I am certain that I have been in the care of more than a dozen psychiatrists. Some for very short periods when I have been a patient in psychiatric wards in hospitals. Others for years. I have suffered from bipolar for over thirty years, so I have gotten to know my doctors pretty well.
Technical ability is a good asset but definitely not the most important quality. Treating mental illness is not like going in for heart surgery. For a heart surgeon, I’d like one with the most skill, ability and knowledge. The hours I’d be in a surgeon’s hands during the operation would be a matter of life and death. A psychiatrist is somebody who helps a person over an extended period of time and thus the analogy fails. The skill sets for a surgeon don’t match the skill sets for a psychiatrist.
Even though mental illness is extremely complicated, exactly what is going on in a patient’s mind chemically is not as important as it may seem. Psychotropic drugs are really a trial-by-error process. While it is important to know about drug interactions and side effects, such knowledge is not as complicated as it was before today’s computers. Correctly diagnosing an illness is important but often the treatments and drugs used in rehabilitation are similar.

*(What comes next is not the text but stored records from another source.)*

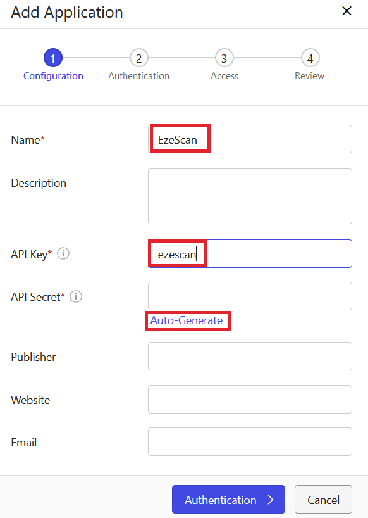Screen dimensions: 368x518
Task: Click into the Description text area
Action: coord(250,196)
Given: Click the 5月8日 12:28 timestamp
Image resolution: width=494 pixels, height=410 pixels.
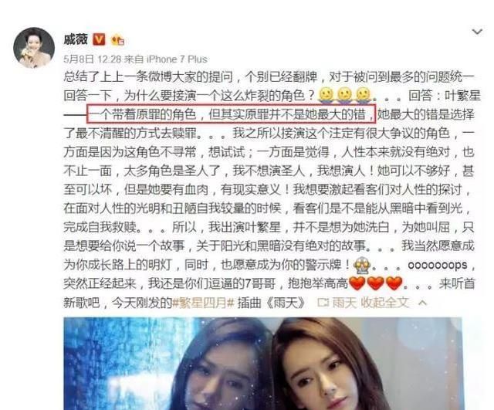Looking at the screenshot, I should (x=93, y=59).
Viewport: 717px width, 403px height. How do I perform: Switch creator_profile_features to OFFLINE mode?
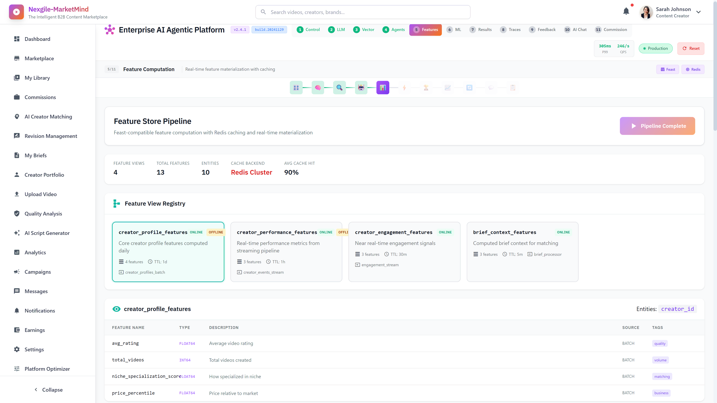[x=216, y=232]
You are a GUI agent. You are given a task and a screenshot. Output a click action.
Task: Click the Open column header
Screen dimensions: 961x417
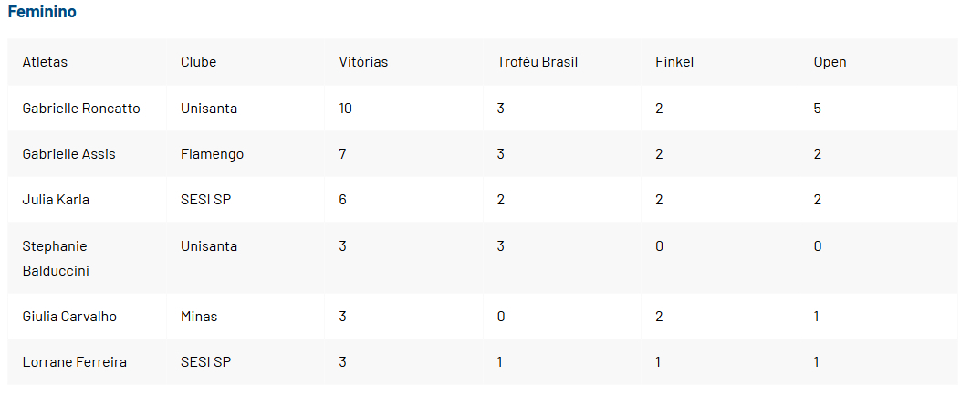tap(830, 62)
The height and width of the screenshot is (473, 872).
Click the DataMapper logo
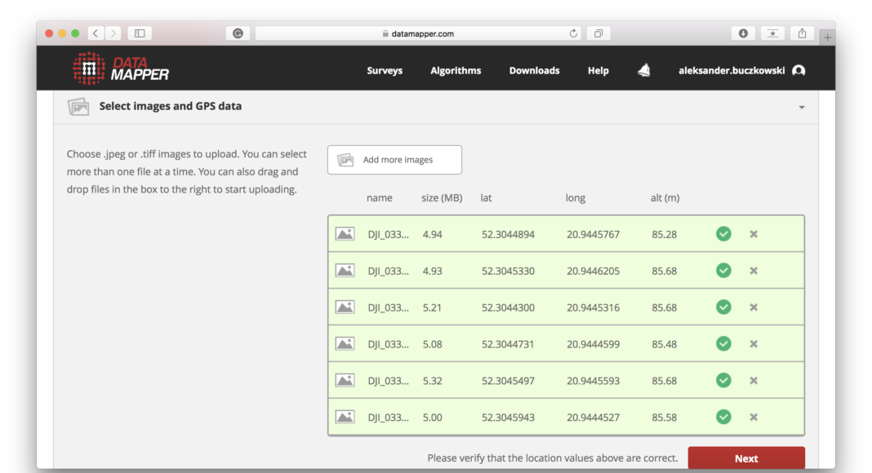click(x=121, y=69)
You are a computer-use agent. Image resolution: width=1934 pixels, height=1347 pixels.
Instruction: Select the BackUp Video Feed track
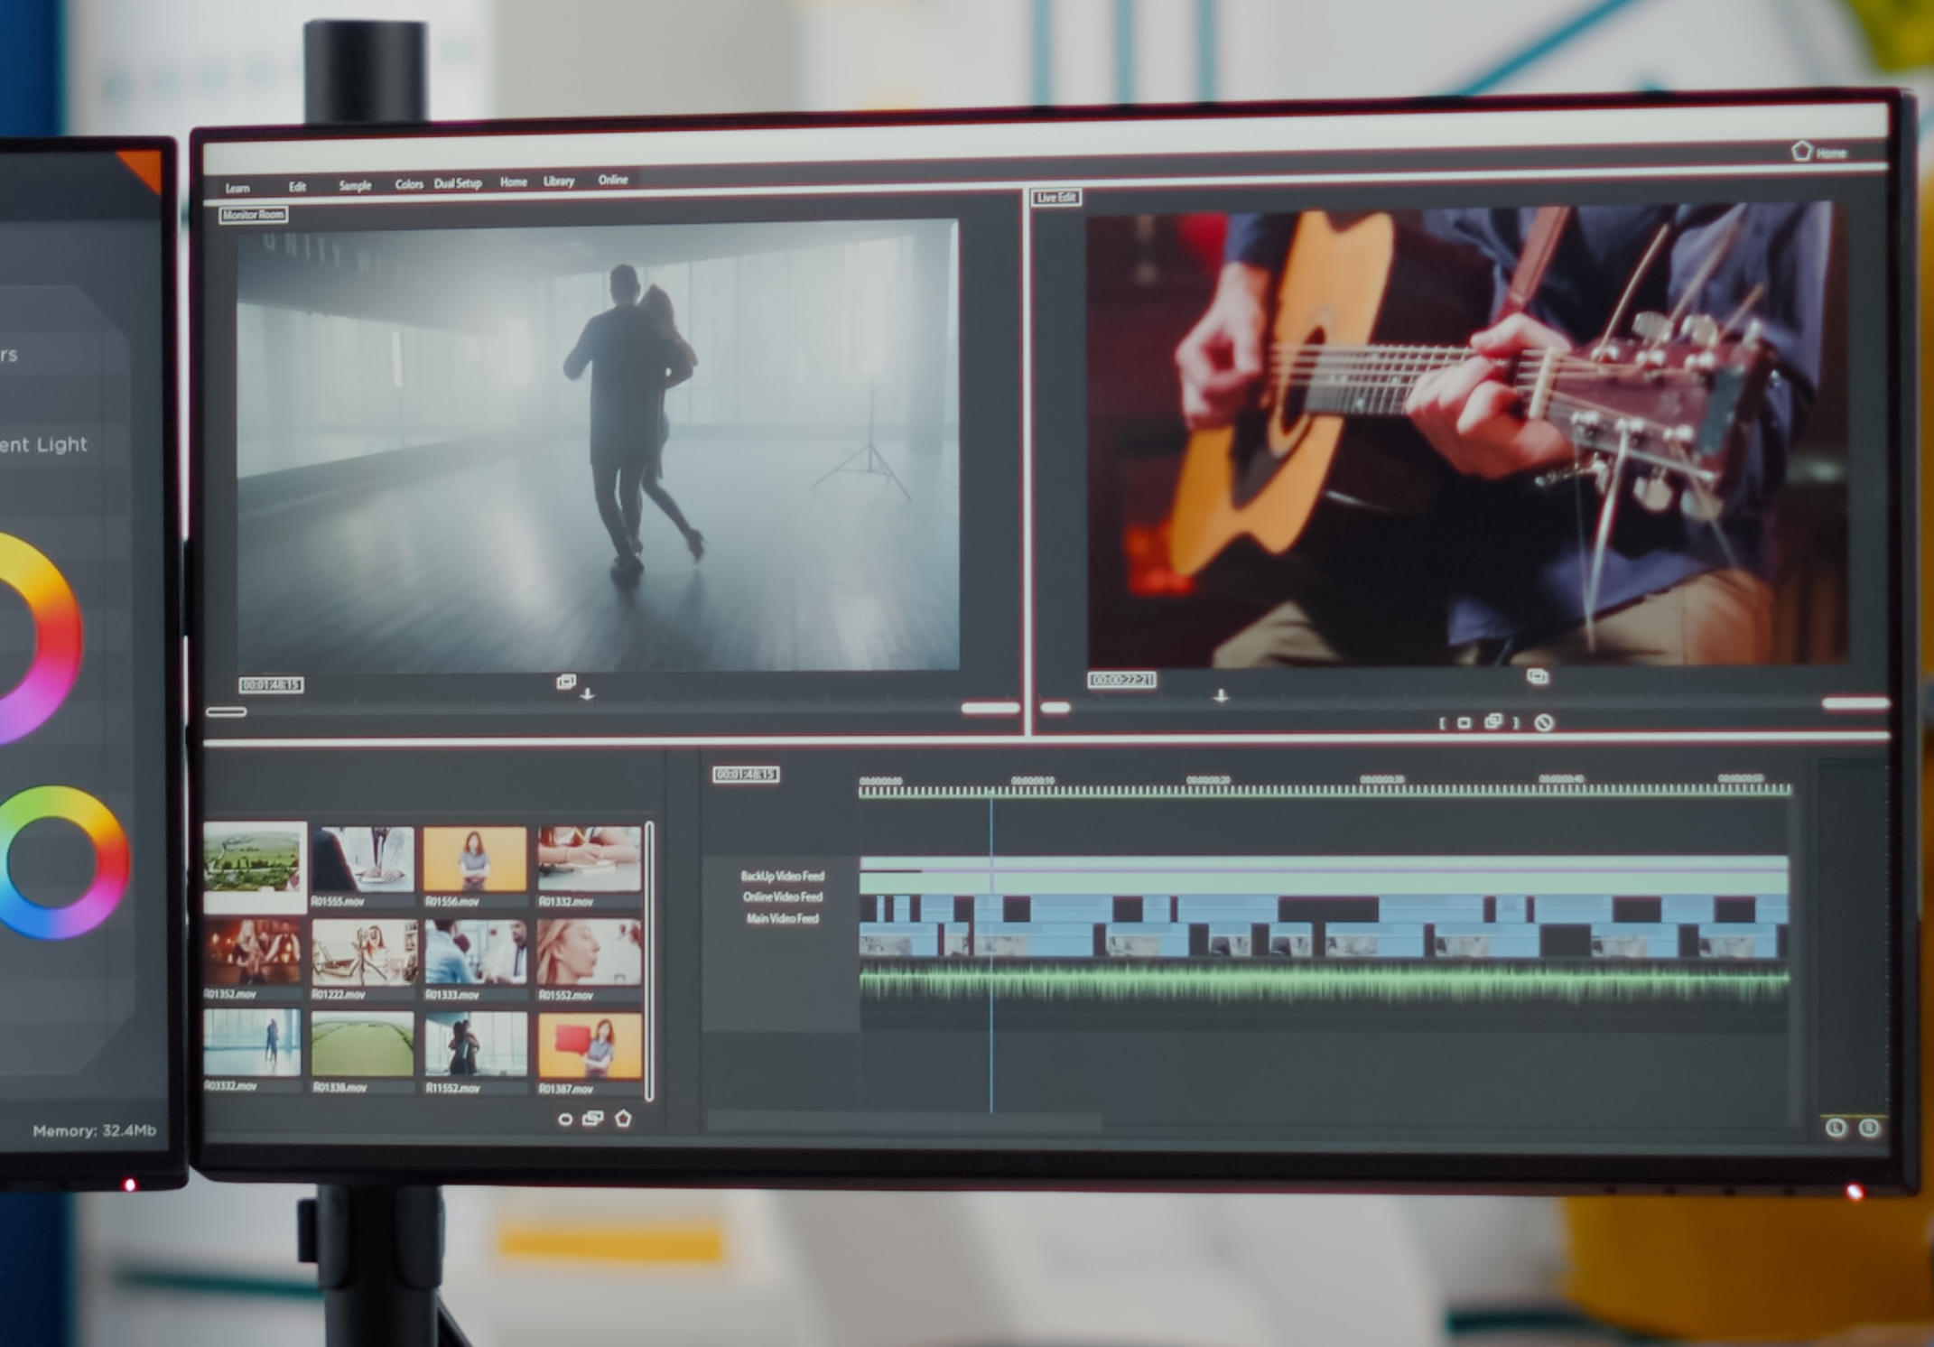pyautogui.click(x=782, y=876)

The most important qualification for a doctor is that he (or she) cares for you as the patient as a person. That he will go over and beyond the call of duty if the necessity arises.
My first doctor was an awful doctor, all our visits were all identical. “How are you doing today?” he would ask. “Fine, can I get out yet?” was my reply. “Not yet,” was his answer. The less-than-one-minute interaction was all that happened. So when sixty days later I was released, I didn’t bother to see him in his private practice. After all what good would it do me? Another thing that bothered me is that he refused to shake my hand. However, when I was released he finally acquiesced and shook my hand. I found that offensive and dehumanizing.
Another psychiatrist saw me only once every six months. I was going to college and found this quite convenient. Unfortunately, once I graduated I switched medicines. When things were going wrong I gave my doctor a call. His answer was simply to adjust the dose. He didn’t bother to schedule a visit, let alone put me in a hospital. His lax care was an extreme detriment.
I have found good doctors who have cared about me. Those who take a personal interest in my life. Those who wanted to me succeed in life and prosper.
Doctor G, was definitely one of them. On the outside he acted like a bumbling fool in a comedy skit. At the start of every session he would search for my blood test and never have it. Then he would buzz the secretary, which was his wife, complaining that blood test results weren’t in my chart. After a couple of minutes the blood test would be delivered.
Still Doctor G was a great help to me. He took time to explore my mental illness. In particular, the ‘warning signs’ as to when a fit of mania was approaching. Symptoms such as surges of energy, fewer hours sleeping, grandiose thoughts, fixation with religion. It is a tool I still employ now almost thirty years later. I recall that Doctor G sent me a card congratulating me when I graduated college. He saw my photograph in a local newspaper.
While other doctors haven’t perhaps contributed so dramatically others also took a personal interest in me. They would spend the time when necessary. I know some psychiatrists are overloaded with work and will cut visits short. But if you need the time and they can’t deliver to fill your need, then there is a problem.
I’ve seen good doctors and I’ve seen bad doctors. For a mental patient it could be a matter of life or death. A doctor who cares develops a relationship with his patients where trust can grow.